These frequent fires not only maintained the vigor of sprouters such as
ground blueberry but also resulted in a compositionally stable plant
community. During recent years, fire suppression and declining stand
flammability attributed to urban encroachment, has contributed to the
decline of these communities. In some areas, concomitant increases in
various evergreen hardwood or southern mixed hardwood forests have been
observed [1]. Natural fire intervals are estimated at approximately 10
to 20 years in coastal Georgia pine-oak scrub. These intervals, which
correspond to coastal drought cycles, are too short to allow hardwood
dominance [15].
Ground blueberry is well able to persist despite periodic fires.

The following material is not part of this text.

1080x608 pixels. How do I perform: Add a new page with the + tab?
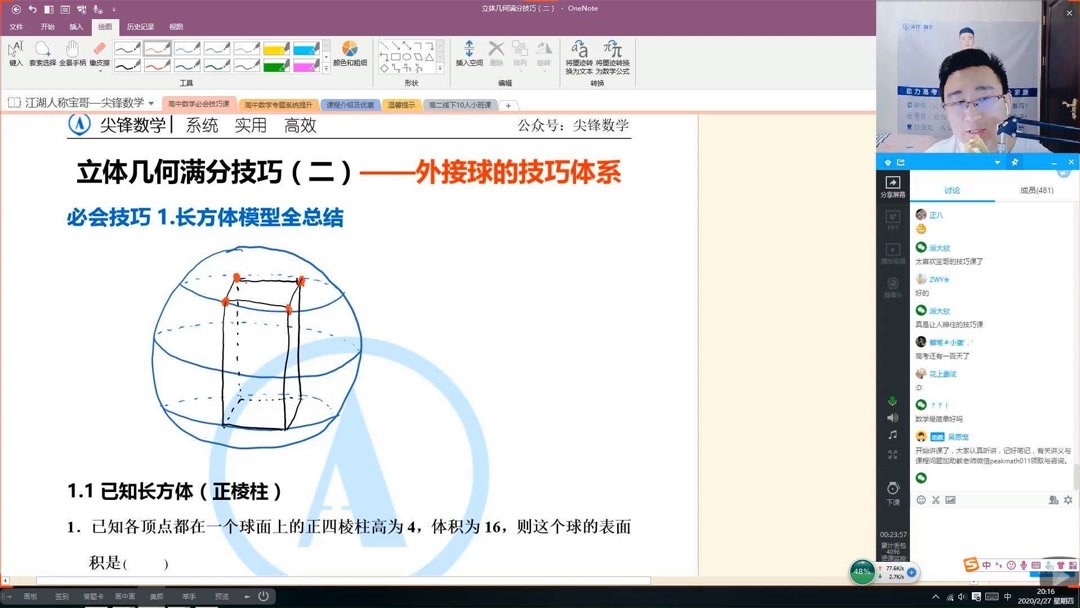[508, 104]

Evidence suggests that short fire intervals characteristic of most
ground blueberry communities have produced natural selection for a
"xerophytic genotype which is strongly adapted to fire" [42].
Abrahamson [2] reports that ground blueberry "exhibits a 'sit and wait'
strategy, in that [plants] apparently survive with little aboveground
biomass for long periods of time before fire causes release from shading
and/or nutrient" depletion. Ground blueberry typically sprouts from
underground rhizomes after the foliage is consumed by fire. Birds and
mammals may transport some seed to burned sites.
POSTFIRE REGENERATION STRATEGY :
Rhizomatous shrub, rhizome in soil
Initial-offsite colonizer (off-site, initial community)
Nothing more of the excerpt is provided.